Austin blows all the other receivers away, except for Hawkins in overall Reception NEP, a cumulative statistic. But Hawkins also saw 40 more targets than Austin, accounting for that difference. After a season in which Austin missed five games with hamstring issues, recouping some value in a bad passing offense could be a good sign.

The Philly Plan

Austin isn't going to enter Chip Kelly’s system and suddenly become a high volume receiver again. He shouldn't be viewed as a guy to replace the production vacated by Jeremy Maclin leaving for the Kansas City Chiefs -- that’s not what he’s getting paid to do and that shouldn’t be the expectation.

What Austin could be is a reliable outside pass-catcher for Sam Bradford to compliment Jordan Matthews, Zach Ertz, Riley Cooper and possibly a rookie receiver. Austin could also take some targets away from Cooper, after he was inefficient during the first year of his five-year, $22.5 million contract. Cooper had an efficiency rank in the hundreds last season, at just 0.48 Reception NEP per target. He was one of the worst receivers in football last year.

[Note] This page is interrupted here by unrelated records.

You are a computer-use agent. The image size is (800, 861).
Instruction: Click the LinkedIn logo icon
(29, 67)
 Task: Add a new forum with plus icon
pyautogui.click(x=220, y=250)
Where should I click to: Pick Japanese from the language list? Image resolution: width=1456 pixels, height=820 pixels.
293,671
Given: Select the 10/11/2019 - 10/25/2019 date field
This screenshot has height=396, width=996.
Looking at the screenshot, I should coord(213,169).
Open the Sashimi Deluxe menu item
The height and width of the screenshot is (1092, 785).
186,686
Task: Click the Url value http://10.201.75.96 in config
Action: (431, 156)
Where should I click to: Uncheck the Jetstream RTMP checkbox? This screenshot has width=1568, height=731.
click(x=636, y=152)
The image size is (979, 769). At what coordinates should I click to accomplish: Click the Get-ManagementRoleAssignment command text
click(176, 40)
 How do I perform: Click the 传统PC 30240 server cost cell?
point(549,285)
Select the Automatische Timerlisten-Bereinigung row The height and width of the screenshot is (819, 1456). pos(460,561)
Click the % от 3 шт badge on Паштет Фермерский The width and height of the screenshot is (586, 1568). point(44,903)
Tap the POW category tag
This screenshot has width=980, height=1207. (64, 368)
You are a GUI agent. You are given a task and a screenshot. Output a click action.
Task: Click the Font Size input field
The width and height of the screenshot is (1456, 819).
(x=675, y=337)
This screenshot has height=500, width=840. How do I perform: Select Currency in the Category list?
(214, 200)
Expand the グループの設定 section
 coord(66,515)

Realistically, this could be the best test subject for Kelly’s foray into sports science. The training regimen in Philadelphia has been well documented since Kelly took over the team. The unorthodox style is an attempt to help better insure player health throughout the long season. If Kelly can keep Austin healthy through a full season, that could be the biggest win to date for the system.

In a vacuum, there are probably a few ways the Eagles could have spent $2.3 million, but this signing shouldn’t be considered the swing and miss it may appear to be at first glance. If healthy, Austin has shown us that he can remain a productive complimentary piece in an offense. Chip Kelly probably has more reason to believe he can help keep Austin healthy more than the 31 other coaches in the league, too. It may not work, but this signing does indicate Kelly has a plan in place that could see a decent return on a minimal investment.